*WHAT YOU NEED TO DO:* In the records below, find the line holding "You are a GUI"; copy it and every line after it to the end, omitting all images.

[Records from a data source]
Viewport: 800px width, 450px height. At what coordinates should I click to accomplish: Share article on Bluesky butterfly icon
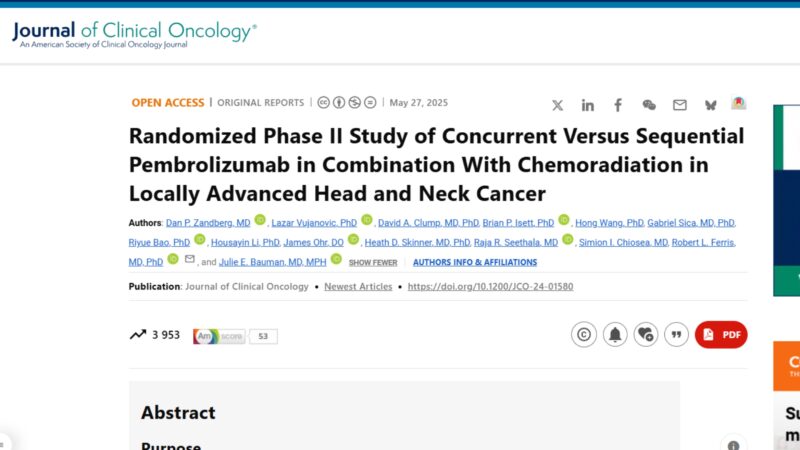pyautogui.click(x=711, y=106)
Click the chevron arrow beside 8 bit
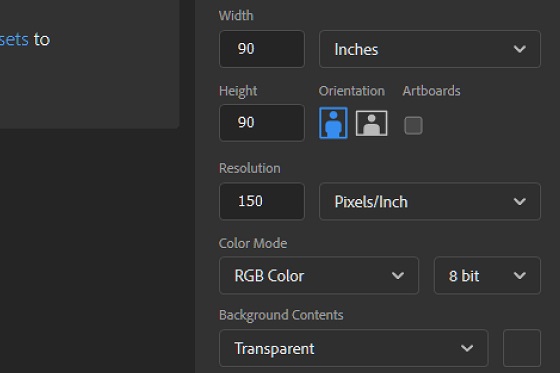560x373 pixels. [519, 276]
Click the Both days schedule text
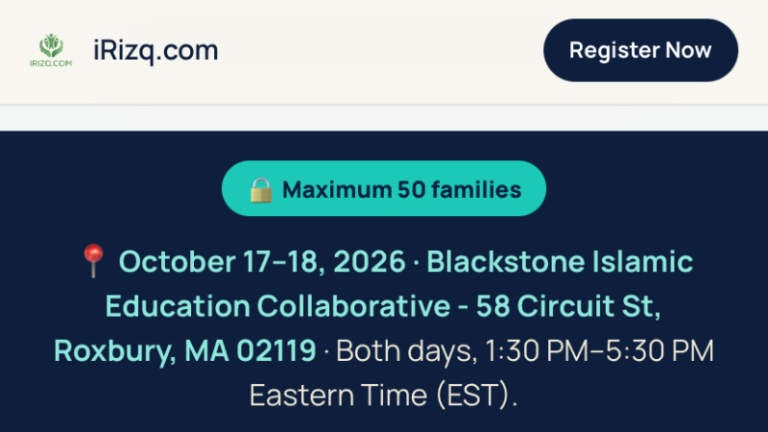This screenshot has height=432, width=768. (406, 351)
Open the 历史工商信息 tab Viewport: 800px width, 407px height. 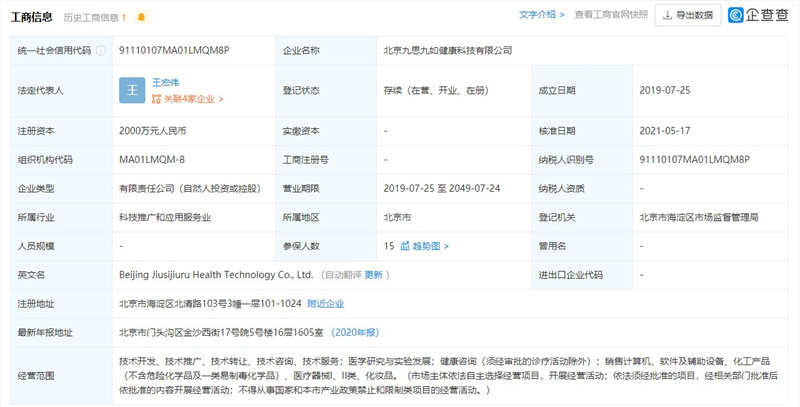pos(97,16)
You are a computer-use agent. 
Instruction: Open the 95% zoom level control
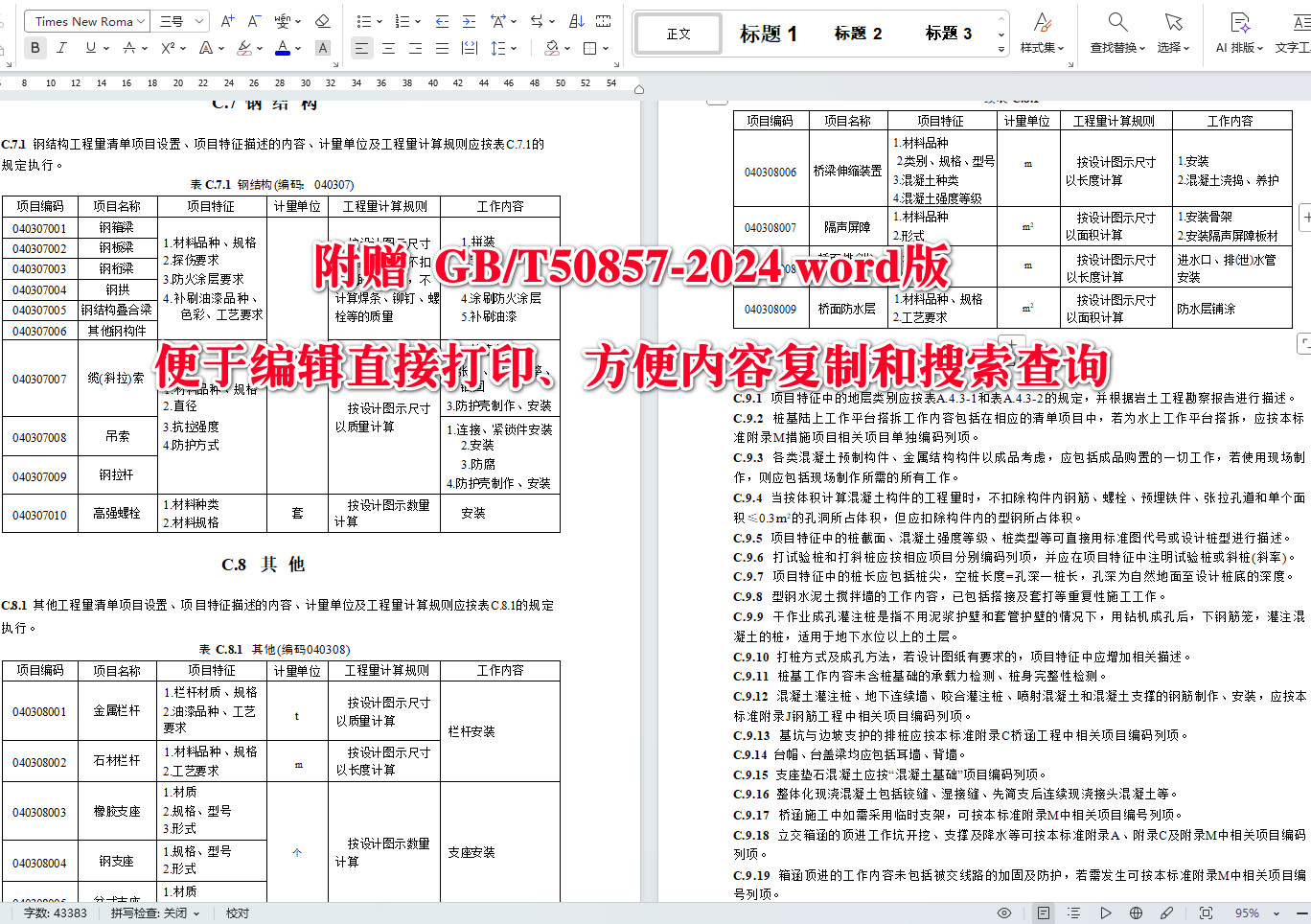(1246, 912)
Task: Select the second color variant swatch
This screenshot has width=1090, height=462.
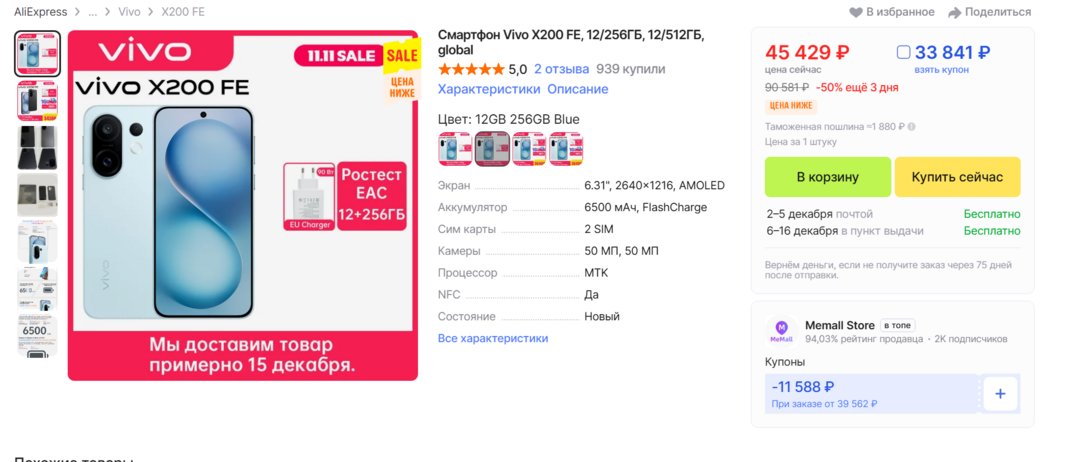Action: coord(492,149)
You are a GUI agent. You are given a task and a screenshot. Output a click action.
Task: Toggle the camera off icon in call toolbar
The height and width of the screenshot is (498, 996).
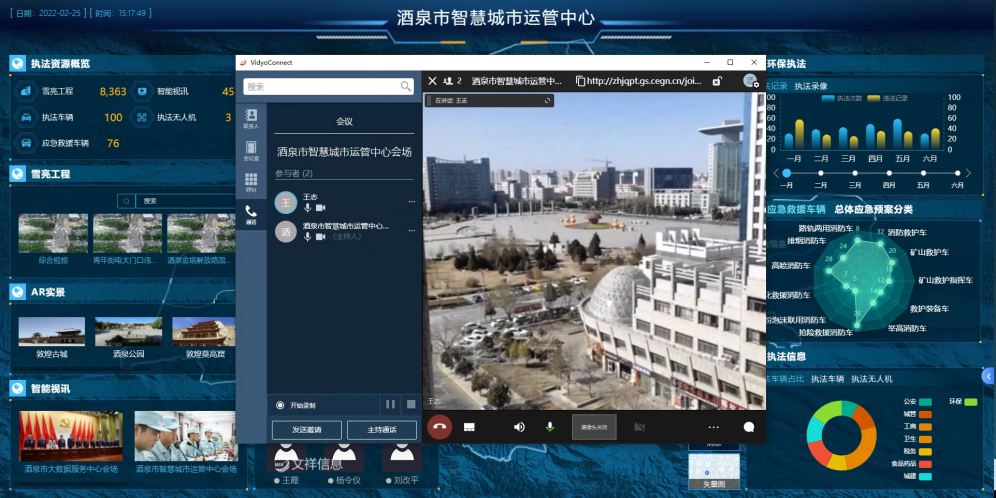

*RESPONSE AREA:*
You are a GUI agent. You are given a task and a screenshot. Output a click action.
Task: Toggle the camera off icon in call toolbar
The height and width of the screenshot is (498, 996).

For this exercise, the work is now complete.